[Records for this task]
-- start --
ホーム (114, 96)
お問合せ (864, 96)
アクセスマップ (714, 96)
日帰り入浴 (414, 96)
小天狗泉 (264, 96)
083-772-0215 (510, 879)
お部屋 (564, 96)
-- end --
-- start --
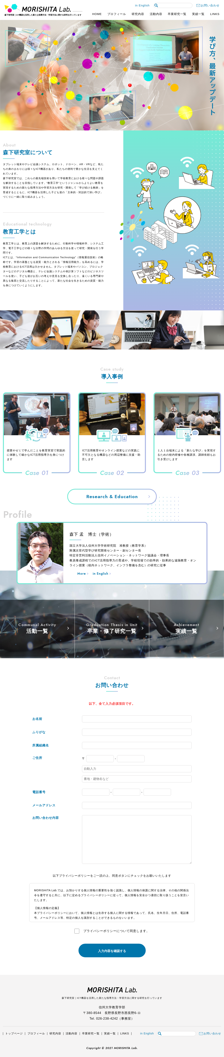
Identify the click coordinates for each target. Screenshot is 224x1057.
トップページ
-- end --
[Problem description] Return each line of the entries above that contains the word "Screenshot", matching case exactly.

[Solution]
Identify the click coordinates for each target. Screenshot is 224x1057.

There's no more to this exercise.